Most freelancers undercharge by 30–40% because they calculate rates the wrong way. Here's the formula that accounts for taxes, unbillable hours, and the income you actually want to take home.
The most common freelance rate mistake: taking your desired annual salary and dividing by 2,080 (the number of working hours in a year for a full-time employee). If you want to make $80,000/year, that math says $38.46/hour. The problem: that number doesn't account for taxes, benefits, unpaid time, or the reality that freelancers can't bill every hour they work.
Here's the formula that actually works.
Pick the annual amount you want to actually take home — after taxes. This is your starting point, not your revenue target. Example: $70,000 take-home.
As a self-employed contractor, you pay income tax AND self-employment tax (15.3% for Social Security and Medicare). Combined with federal income tax, you'll typically owe 30–40% of your gross income in taxes.
Target take-home ÷ (1 − tax rate) = gross revenue needed
$70,000 ÷ 0.70 = $100,000 gross revenue needed
Add your annual business costs: software subscriptions, equipment, professional development, health insurance, accounting fees, etc. If you spend $8,000/year running your business:
Gross revenue needed + annual expenses = total revenue target
$100,000 + $8,000 = $108,000 total revenue target
Full-time employees work 2,080 hours/year. Freelancers can't bill every one of those hours. Time goes to:
A realistic utilization rate for a solo freelancer is 50–70% of working hours. For a 40-hour week, that's 20–28 billable hours.
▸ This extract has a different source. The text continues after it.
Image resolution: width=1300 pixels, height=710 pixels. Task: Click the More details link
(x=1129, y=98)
Assuming 25 billable hours/week:
25 billable hours/week × 48 working weeks/year = 1,200 billable hours/year
(48 weeks = 52 weeks minus 4 weeks for vacation, sick days, holidays)
Total revenue target ÷ annual billable hours = minimum hourly rate
$108,000 ÷ 1,200 = $90/hour minimum
This is your floor — the minimum you can charge to hit your take-home target while covering taxes and expenses. Most freelancers should charge above this floor to build a buffer and account for slower months.
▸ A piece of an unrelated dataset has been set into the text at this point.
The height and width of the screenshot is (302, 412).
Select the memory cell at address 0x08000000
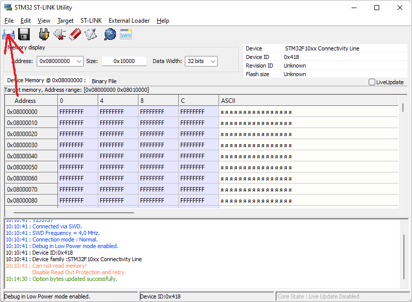78,112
Once you know your hourly rate, you can price projects instead of hours — which is often better for both you and the client.
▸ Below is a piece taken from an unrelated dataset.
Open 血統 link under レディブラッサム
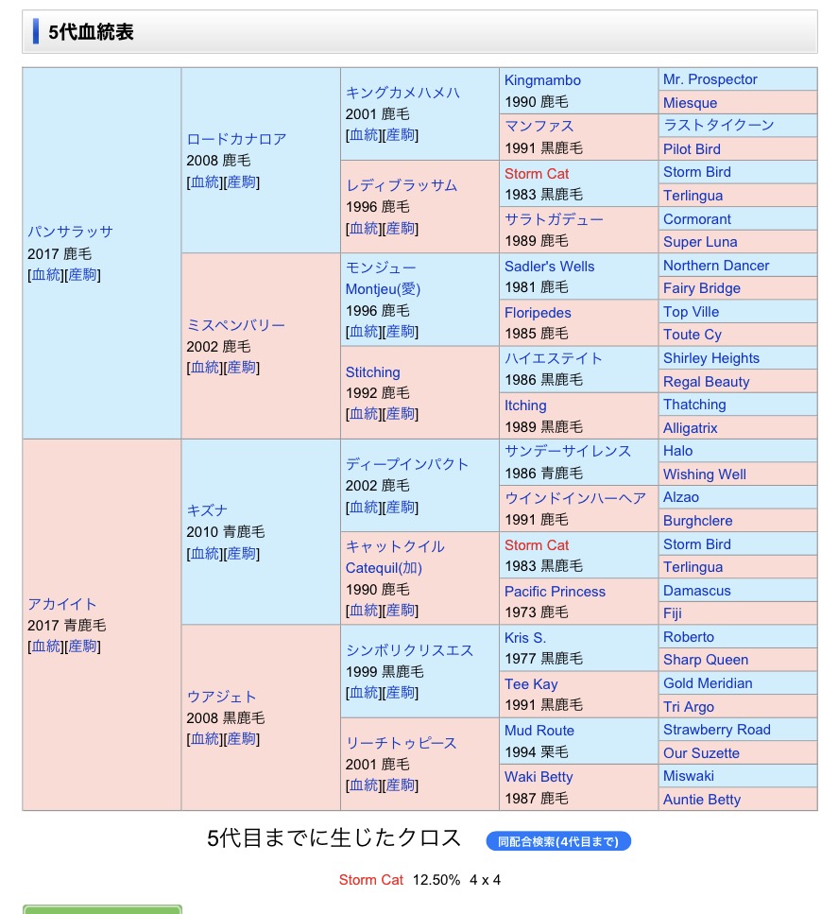The height and width of the screenshot is (914, 821). pos(364,229)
Estimate how many hours a project will take, add 20% for unknowns, multiply by your hourly rate, and present a flat project price. Clients prefer predictable costs. You benefit when you get faster at your work — your effective hourly rate goes up even if the project price stays the same.
Project pricing rewards efficiency. Hourly pricing penalizes expertise.
A 10–15% rate increase per year is standard for freelancers growing in expertise and reputation. The best time to raise rates is when starting a new engagement with a new client — it's much easier than renegotiating with an existing one.